## Begin Given passage

# pups and other dogs



## MaggieMay24 (Jul 22, 2008)

Hi guys

hope fully this will work, see my 3 rescue shih tzus, my new newfoundland pup and also my father in laws german sheparde pup

thompsonmj_2007/dogs - Photobucket - Video and Image Hosting


----------



## JANICE199 (Feb 1, 2008)

lovely dogs...i like the little shih tzu on the right..


----------



## griffpan (Feb 2, 2008)

great piccies  look at that newfie pup, what a cuddly bundle, gorgeous


----------



## thedog (Jan 4, 2008)

They are all so cute!!!xxx


----------



## MaggieMay24 (Jul 22, 2008)

The one on the right is sophie (mum) the one in the middle is Gizmo (dad) and the one one left is betha (daughter of other 2)


----------



## englishrose943 (Feb 7, 2008)

What lovely dogs you have especially the Shih Tzus


----------



## Guest (Jul 24, 2008)

Aww fab photos!

My favourite is the 2 laying under the bush... now that newfoundland is one cuddly looking teddy bear!


----------



## MaggieMay24 (Jul 22, 2008)

she is I cant belive how much she has grown in over a week! lol


----------



## bordercolliepup (Jan 9, 2008)

What beautiful dogs and those pups look well cute


----------



## Guest (Jul 24, 2008)

Awww - your newfie is wonderful!  I want to give him a huge cuddle!


----------



## plumo72 (Nov 2, 2007)

great pics, lovely dogs


----------



## MaggieMay24 (Jul 22, 2008)

ah thanks anna x


----------



## Vixie (Nov 17, 2007)

they are great pictures the pups and dogs are lovely


----------

## End Given passage
## Begin Given data

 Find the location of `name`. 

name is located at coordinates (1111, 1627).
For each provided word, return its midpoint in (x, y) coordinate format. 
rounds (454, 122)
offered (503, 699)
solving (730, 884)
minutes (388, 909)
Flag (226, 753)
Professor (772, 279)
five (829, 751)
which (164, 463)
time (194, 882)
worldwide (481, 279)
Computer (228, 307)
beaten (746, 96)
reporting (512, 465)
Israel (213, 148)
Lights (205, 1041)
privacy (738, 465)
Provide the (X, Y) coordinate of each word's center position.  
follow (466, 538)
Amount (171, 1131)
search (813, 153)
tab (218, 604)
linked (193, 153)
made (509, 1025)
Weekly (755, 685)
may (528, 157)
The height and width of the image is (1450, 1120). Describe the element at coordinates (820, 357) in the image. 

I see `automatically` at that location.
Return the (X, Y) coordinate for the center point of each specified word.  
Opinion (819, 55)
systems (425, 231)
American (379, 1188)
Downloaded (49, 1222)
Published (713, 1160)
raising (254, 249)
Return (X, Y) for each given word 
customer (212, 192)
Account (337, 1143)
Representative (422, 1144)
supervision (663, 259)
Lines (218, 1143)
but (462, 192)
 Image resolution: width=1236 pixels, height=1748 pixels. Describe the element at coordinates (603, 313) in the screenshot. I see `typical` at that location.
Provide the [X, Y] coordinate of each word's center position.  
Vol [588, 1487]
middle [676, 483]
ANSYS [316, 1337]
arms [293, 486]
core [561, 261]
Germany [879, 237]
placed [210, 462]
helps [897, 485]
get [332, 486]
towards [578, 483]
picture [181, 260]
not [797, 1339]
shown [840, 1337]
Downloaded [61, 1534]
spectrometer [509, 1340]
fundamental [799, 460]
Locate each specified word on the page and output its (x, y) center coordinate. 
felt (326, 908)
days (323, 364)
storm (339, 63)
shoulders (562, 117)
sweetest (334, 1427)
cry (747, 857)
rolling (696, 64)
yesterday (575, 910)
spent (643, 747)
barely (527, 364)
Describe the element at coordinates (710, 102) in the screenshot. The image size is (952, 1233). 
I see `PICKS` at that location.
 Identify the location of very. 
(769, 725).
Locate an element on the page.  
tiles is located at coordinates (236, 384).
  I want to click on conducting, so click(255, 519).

## End Given data

→ Work to complete:
1. Reproduce the thread about pups and other dogs from "They are all" to "of other 2)".
2. In the thread about pups and other dogs, what is the name of the shih tzu in the middle?

→ Solutions per task:
1.
They are all so cute!!!xxx


----------



## MaggieMay24 (Jul 22, 2008)

The one on the right is sophie (mum) the one in the middle is Gizmo (dad) and the one one left is betha (daughter of other 2)

2. Gizmo